Provided records >>

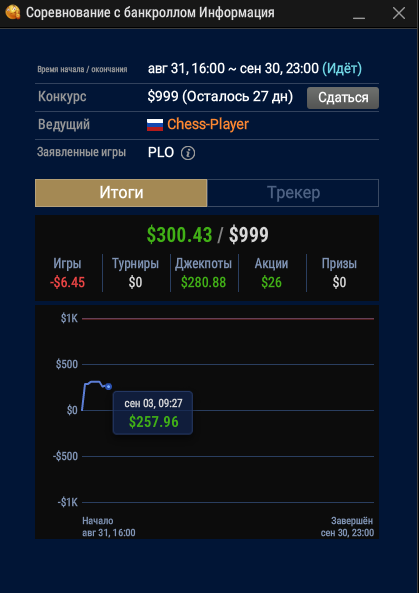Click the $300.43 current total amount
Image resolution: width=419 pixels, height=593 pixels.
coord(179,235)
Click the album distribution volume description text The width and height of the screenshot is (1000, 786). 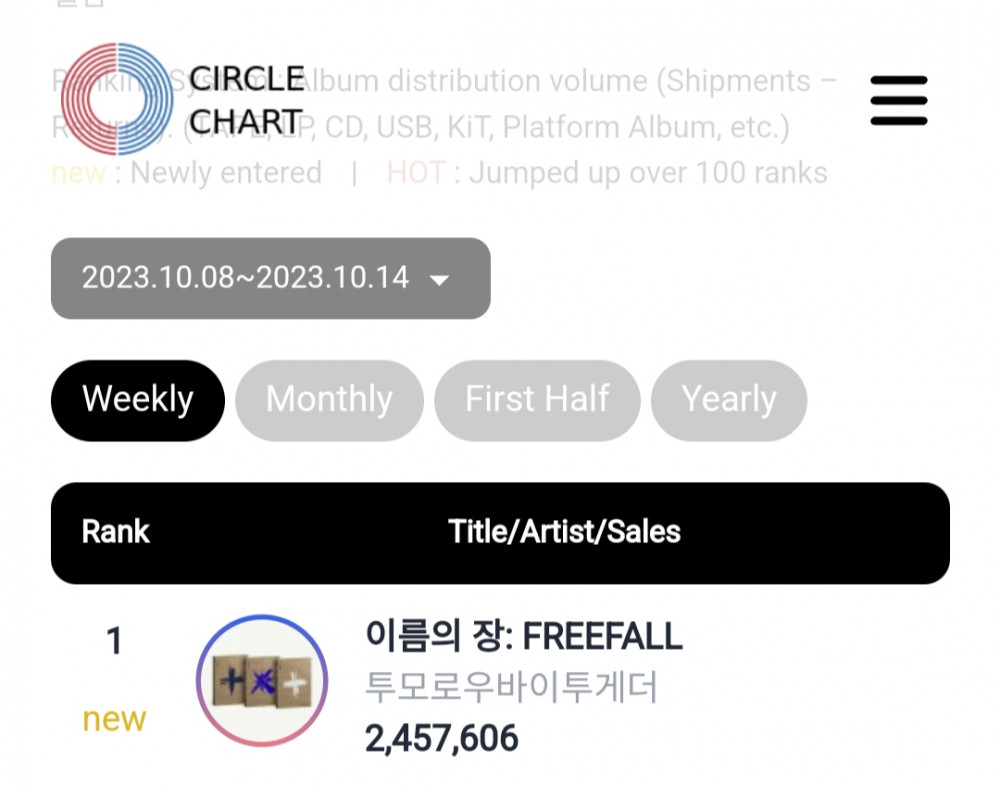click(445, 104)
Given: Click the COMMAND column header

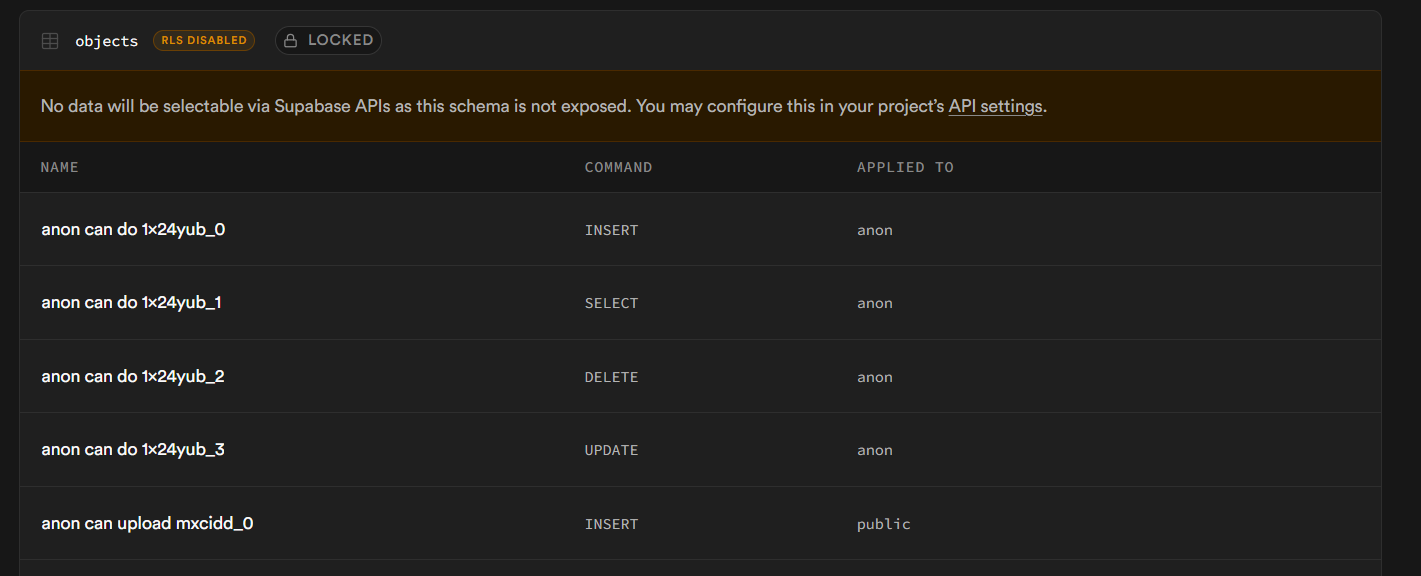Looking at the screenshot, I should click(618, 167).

* * *

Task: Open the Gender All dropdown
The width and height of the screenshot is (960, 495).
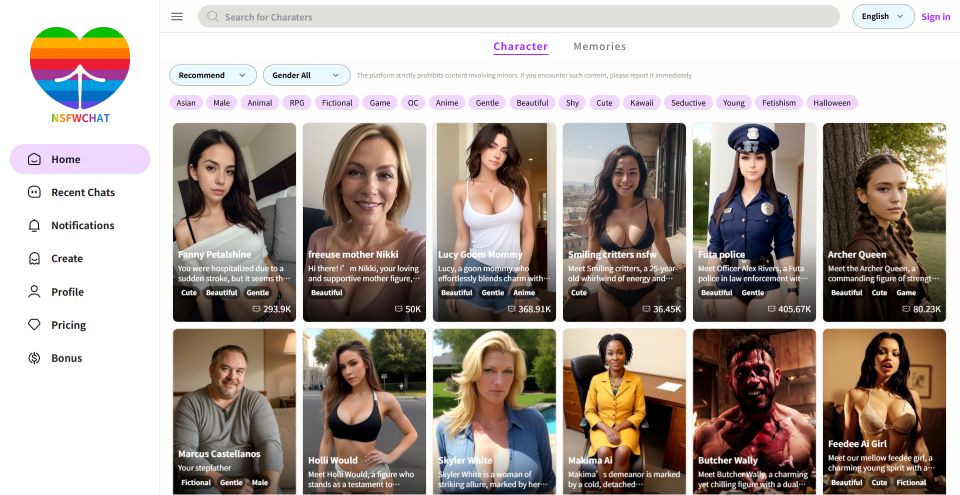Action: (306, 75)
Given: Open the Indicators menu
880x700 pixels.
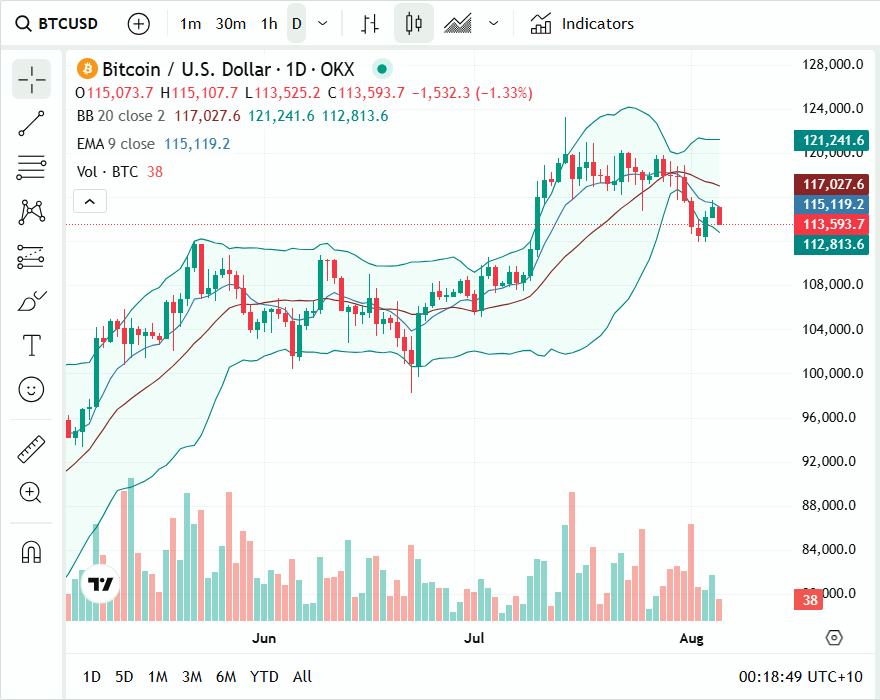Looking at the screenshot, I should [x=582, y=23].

---

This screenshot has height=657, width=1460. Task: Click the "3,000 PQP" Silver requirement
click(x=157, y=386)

What to do >>
For each line of the listing that holds the word "Open", show that line.

Task output >>
Task: Open the Gender All dropdown
Given: Open the Indicators menu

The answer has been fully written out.